Salt is your friend in this dish, don’t skimp! You need a big skillet, big enough for the linguine to lie flat across the bottom.
One-Pan Pasta (adapted slightly from Martha Stewart Living) The editors of MSL discovered the recipe while traveling in Puglia, so we have Italy to thank for another great pasta recipe!
  • 12 ounces linguine
  • 12 ounces cherry or grape tomatoes, halved or quartered if large
  • 1 onion, thinly sliced (about 2 cups)
  • 6 cloves garlic, thinly sliced
  • 1/2- 3/4 teaspoon red-pepper flakes
  • 2 sprigs basil, plus torn leaves for garnish
  • 2-3 tablespoons extra-virgin olive oil, plus more for serving
  • kosher salt and freshly ground pepper
  • 4 1/2 cups water
  • Lots of freshly grated Parmesan cheese, for serving
Combine pasta, tomatoes, onion, garlic, red-pepper flakes, basil, oil, 2 teaspoons kosher salt, 1/4 teaspoon pepper, and water in a large straight-sided skillet. Bring to a boil over high heat. Boil mixture, stirring and turning pasta frequently with tongs, until pasta is al dente and water has nearly evaporated, about 9 minutes.
Season to taste with salt and pepper, divide among 4 bowls, and garnish with basil. Serve with oil and Parmesan.

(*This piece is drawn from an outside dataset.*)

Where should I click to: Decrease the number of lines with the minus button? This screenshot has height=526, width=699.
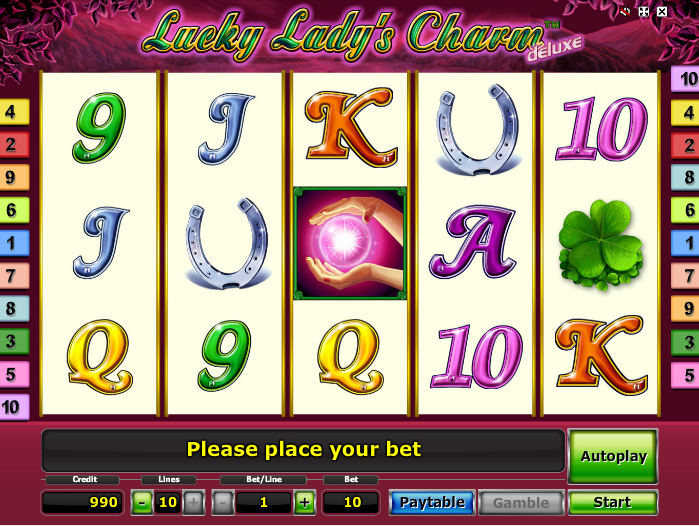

UPDATE: Friday's dinner experiment went VERY well! I cooked it on medium, so it took closer to 15 minutes, and I probably will only use 1/4 tsp red pepper flakes, but otherwise, it's a dinner-time KEEPER!!!

Thursday, October 9, 2014

Cookbook Mania!

Earlier today I promised you lovely people a list of the cookbooks I'm all about now. Not all of these are necessarily new titles, just new to me. Here we go:
The Forks Over Knives Plan : How to Transition to the Life-Saving, Whole-Food, Plant-Based Diet by Alona Pulde, MD and Matthew Lederman, MD
I'm interested in it for new recipe ideas, mostly. But, being lactose-intolerant, this might prove to be a gem.
The Fat Radish Kitchen Diaries by Ben Towill Phil Winser, Nick Wilber, with Julia Turshin (I loved the title)
Week in a Day by Rachael Ray
The Yummy Mummy Kitchen by Marina Delio (I've been following Marina's blog for a while now, and I want her to come be my personal chef.)
Weeknights With Giada by Giada De Laurentiis
Fresh From the Farm by Susie Middleton
(I have her Fast, Fresh and Green and The Fresh & Green Table and I LOVE them!)
The Forest Feast by Erin Gleeson
The Family Cooks by Laurie David
There will be many, many more to follow as fall continues (especially when I find new-to-me soup and stew cookbooks! Oh! And anything to do with Tea Time....) but this is my current library wish list. Now I'm off to make risotto.